*Click-target data*.
□ □ □ □
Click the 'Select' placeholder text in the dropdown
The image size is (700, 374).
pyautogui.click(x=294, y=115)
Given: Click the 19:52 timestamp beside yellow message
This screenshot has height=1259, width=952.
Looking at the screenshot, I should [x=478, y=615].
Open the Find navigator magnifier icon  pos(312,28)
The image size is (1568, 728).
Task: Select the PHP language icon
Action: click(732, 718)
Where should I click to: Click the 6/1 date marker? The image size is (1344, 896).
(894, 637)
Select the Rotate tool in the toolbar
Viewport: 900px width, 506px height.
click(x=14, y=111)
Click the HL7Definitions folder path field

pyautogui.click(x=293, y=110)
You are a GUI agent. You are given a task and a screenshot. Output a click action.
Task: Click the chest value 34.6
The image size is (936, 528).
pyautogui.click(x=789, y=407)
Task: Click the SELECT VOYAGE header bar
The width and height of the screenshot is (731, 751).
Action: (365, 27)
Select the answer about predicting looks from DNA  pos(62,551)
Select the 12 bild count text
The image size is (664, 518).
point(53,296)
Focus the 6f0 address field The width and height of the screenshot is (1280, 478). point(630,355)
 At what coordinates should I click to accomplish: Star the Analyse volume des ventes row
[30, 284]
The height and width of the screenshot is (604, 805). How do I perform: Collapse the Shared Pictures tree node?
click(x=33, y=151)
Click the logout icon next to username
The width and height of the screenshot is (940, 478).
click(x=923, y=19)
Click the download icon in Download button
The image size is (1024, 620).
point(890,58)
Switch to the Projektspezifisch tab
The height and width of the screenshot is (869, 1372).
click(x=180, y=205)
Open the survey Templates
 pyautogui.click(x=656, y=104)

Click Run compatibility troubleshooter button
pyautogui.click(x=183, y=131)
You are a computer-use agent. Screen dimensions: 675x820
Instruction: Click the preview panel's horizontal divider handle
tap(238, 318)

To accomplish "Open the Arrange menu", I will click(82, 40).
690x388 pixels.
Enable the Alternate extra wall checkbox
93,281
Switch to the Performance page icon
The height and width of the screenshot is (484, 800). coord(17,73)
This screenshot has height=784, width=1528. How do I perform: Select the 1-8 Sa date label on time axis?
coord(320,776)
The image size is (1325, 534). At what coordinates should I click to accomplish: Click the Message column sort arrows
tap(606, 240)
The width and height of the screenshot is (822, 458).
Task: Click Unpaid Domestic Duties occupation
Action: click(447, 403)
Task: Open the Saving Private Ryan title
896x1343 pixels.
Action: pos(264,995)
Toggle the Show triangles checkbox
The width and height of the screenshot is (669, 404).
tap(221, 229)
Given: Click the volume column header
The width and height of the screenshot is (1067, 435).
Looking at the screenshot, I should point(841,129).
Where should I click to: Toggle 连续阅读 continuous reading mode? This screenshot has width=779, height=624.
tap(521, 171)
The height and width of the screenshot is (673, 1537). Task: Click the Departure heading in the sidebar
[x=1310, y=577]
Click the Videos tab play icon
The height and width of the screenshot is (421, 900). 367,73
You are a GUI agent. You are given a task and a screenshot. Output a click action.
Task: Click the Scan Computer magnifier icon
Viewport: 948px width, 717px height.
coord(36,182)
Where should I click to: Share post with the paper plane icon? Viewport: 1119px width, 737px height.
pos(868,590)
□ □ □ □
*TASK DETAILS*.
Rewrite all the rows above, swapping "Where should I click to" for "Which spot do I click to" everywhere it occurs and keeping everything else the same.

*EXERCISE SOLUTION*.
Click the 'Select' placeholder text in the dropdown
The image size is (700, 374).
pyautogui.click(x=294, y=115)
Given: Click the 19:52 timestamp beside yellow message
This screenshot has height=1259, width=952.
Looking at the screenshot, I should [x=478, y=615].
Open the Find navigator magnifier icon  pos(312,28)
The image size is (1568, 728).
Task: Select the PHP language icon
Action: click(732, 718)
Which spot do I click to: Click the 6/1 date marker? The image size is (1344, 896).
(894, 637)
Select the Rotate tool in the toolbar
Viewport: 900px width, 506px height.
click(x=14, y=111)
Click the HL7Definitions folder path field

pyautogui.click(x=293, y=110)
You are a GUI agent. You are given a task and a screenshot. Output a click action.
Task: Click the chest value 34.6
The image size is (936, 528).
pyautogui.click(x=789, y=407)
Task: Click the SELECT VOYAGE header bar
The width and height of the screenshot is (731, 751).
Action: (365, 27)
Select the answer about predicting looks from DNA  pos(62,551)
Select the 12 bild count text
The image size is (664, 518).
point(53,296)
Focus the 6f0 address field The width and height of the screenshot is (1280, 478). point(630,355)
 At what coordinates should I click to accomplish: Star the Analyse volume des ventes row
[30, 284]
The height and width of the screenshot is (604, 805). How do I perform: Collapse the Shared Pictures tree node?
click(x=33, y=151)
Click the logout icon next to username
The width and height of the screenshot is (940, 478).
click(x=923, y=19)
Click the download icon in Download button
The image size is (1024, 620).
point(890,58)
Switch to the Projektspezifisch tab
The height and width of the screenshot is (869, 1372).
click(x=180, y=205)
Open the survey Templates
 pyautogui.click(x=656, y=104)

Click Run compatibility troubleshooter button
pyautogui.click(x=183, y=131)
You are a computer-use agent. Screen dimensions: 675x820
Instruction: Click the preview panel's horizontal divider handle
tap(238, 318)

To accomplish "Open the Arrange menu", I will click(82, 40).
690x388 pixels.
Enable the Alternate extra wall checkbox
93,281
Switch to the Performance page icon
The height and width of the screenshot is (484, 800). coord(17,73)
This screenshot has height=784, width=1528. How do I perform: Select the 1-8 Sa date label on time axis?
coord(320,776)
The image size is (1325, 534). At what coordinates should I click to accomplish: Click the Message column sort arrows
tap(606, 240)
The width and height of the screenshot is (822, 458).
Task: Click Unpaid Domestic Duties occupation
Action: click(447, 403)
Task: Open the Saving Private Ryan title
896x1343 pixels.
Action: pos(264,995)
Toggle the Show triangles checkbox
The width and height of the screenshot is (669, 404).
tap(221, 229)
Given: Click the volume column header
The width and height of the screenshot is (1067, 435).
Looking at the screenshot, I should point(841,129).
Which spot do I click to: Toggle 连续阅读 continuous reading mode? This screenshot has width=779, height=624.
tap(521, 171)
The height and width of the screenshot is (673, 1537). Task: Click the Departure heading in the sidebar
[x=1310, y=577]
Click the Videos tab play icon
The height and width of the screenshot is (421, 900). 367,73
You are a GUI agent. You are given a task and a screenshot. Output a click action.
Task: Click the Scan Computer magnifier icon
Viewport: 948px width, 717px height.
coord(36,182)
Which spot do I click to: Share post with the paper plane icon? Viewport: 1119px width, 737px height.
pos(868,590)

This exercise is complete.